Every entry must be given again exactly.

====== Record excerpts ======

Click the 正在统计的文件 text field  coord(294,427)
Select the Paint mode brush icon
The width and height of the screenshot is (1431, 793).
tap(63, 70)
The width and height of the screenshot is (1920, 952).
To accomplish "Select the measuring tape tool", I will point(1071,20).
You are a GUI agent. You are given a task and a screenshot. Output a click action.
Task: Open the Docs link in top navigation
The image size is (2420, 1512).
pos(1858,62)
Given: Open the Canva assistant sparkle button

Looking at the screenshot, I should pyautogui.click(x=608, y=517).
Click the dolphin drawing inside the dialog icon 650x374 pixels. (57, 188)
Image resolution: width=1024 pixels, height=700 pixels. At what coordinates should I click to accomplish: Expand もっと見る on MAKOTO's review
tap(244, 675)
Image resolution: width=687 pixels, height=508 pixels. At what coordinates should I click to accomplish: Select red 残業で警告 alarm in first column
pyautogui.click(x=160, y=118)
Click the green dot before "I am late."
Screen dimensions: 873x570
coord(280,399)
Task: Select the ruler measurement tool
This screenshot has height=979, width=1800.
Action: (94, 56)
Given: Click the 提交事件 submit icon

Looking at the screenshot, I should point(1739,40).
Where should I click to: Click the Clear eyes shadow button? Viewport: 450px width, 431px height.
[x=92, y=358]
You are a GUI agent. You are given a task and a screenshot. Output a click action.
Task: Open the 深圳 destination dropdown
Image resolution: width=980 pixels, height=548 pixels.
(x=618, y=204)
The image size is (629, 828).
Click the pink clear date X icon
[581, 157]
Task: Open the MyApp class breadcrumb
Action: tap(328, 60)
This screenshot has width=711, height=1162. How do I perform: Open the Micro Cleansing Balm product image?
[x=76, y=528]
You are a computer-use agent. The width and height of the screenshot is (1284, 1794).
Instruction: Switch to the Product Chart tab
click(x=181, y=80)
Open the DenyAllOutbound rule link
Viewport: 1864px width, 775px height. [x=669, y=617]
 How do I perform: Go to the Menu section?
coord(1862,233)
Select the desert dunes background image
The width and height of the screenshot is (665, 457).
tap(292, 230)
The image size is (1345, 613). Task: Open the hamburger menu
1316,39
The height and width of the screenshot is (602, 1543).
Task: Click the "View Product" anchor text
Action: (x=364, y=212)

======

» Task answer
Click the 正在统计的文件 text field  coord(294,427)
Select the Paint mode brush icon
The width and height of the screenshot is (1431, 793).
tap(63, 70)
The width and height of the screenshot is (1920, 952).
To accomplish "Select the measuring tape tool", I will point(1071,20).
You are a GUI agent. You are given a task and a screenshot. Output a click action.
Task: Open the Docs link in top navigation
The image size is (2420, 1512).
pos(1858,62)
Given: Open the Canva assistant sparkle button

Looking at the screenshot, I should pyautogui.click(x=608, y=517).
Click the dolphin drawing inside the dialog icon 650x374 pixels. (57, 188)
Image resolution: width=1024 pixels, height=700 pixels. At what coordinates should I click to accomplish: Expand もっと見る on MAKOTO's review
tap(244, 675)
Image resolution: width=687 pixels, height=508 pixels. At what coordinates should I click to accomplish: Select red 残業で警告 alarm in first column
pyautogui.click(x=160, y=118)
Click the green dot before "I am late."
Screen dimensions: 873x570
coord(280,399)
Task: Select the ruler measurement tool
This screenshot has height=979, width=1800.
Action: (94, 56)
Given: Click the 提交事件 submit icon

Looking at the screenshot, I should point(1739,40).
Where should I click to: Click the Clear eyes shadow button? Viewport: 450px width, 431px height.
[x=92, y=358]
You are a GUI agent. You are given a task and a screenshot. Output a click action.
Task: Open the 深圳 destination dropdown
Image resolution: width=980 pixels, height=548 pixels.
(x=618, y=204)
The image size is (629, 828).
Click the pink clear date X icon
[581, 157]
Task: Open the MyApp class breadcrumb
Action: tap(328, 60)
This screenshot has width=711, height=1162. How do I perform: Open the Micro Cleansing Balm product image?
[x=76, y=528]
You are a computer-use agent. The width and height of the screenshot is (1284, 1794).
Instruction: Switch to the Product Chart tab
click(x=181, y=80)
Open the DenyAllOutbound rule link
Viewport: 1864px width, 775px height. [x=669, y=617]
 How do I perform: Go to the Menu section?
coord(1862,233)
Select the desert dunes background image
The width and height of the screenshot is (665, 457).
tap(292, 230)
The image size is (1345, 613). Task: Open the hamburger menu
1316,39
The height and width of the screenshot is (602, 1543).
Task: Click the "View Product" anchor text
Action: (x=364, y=212)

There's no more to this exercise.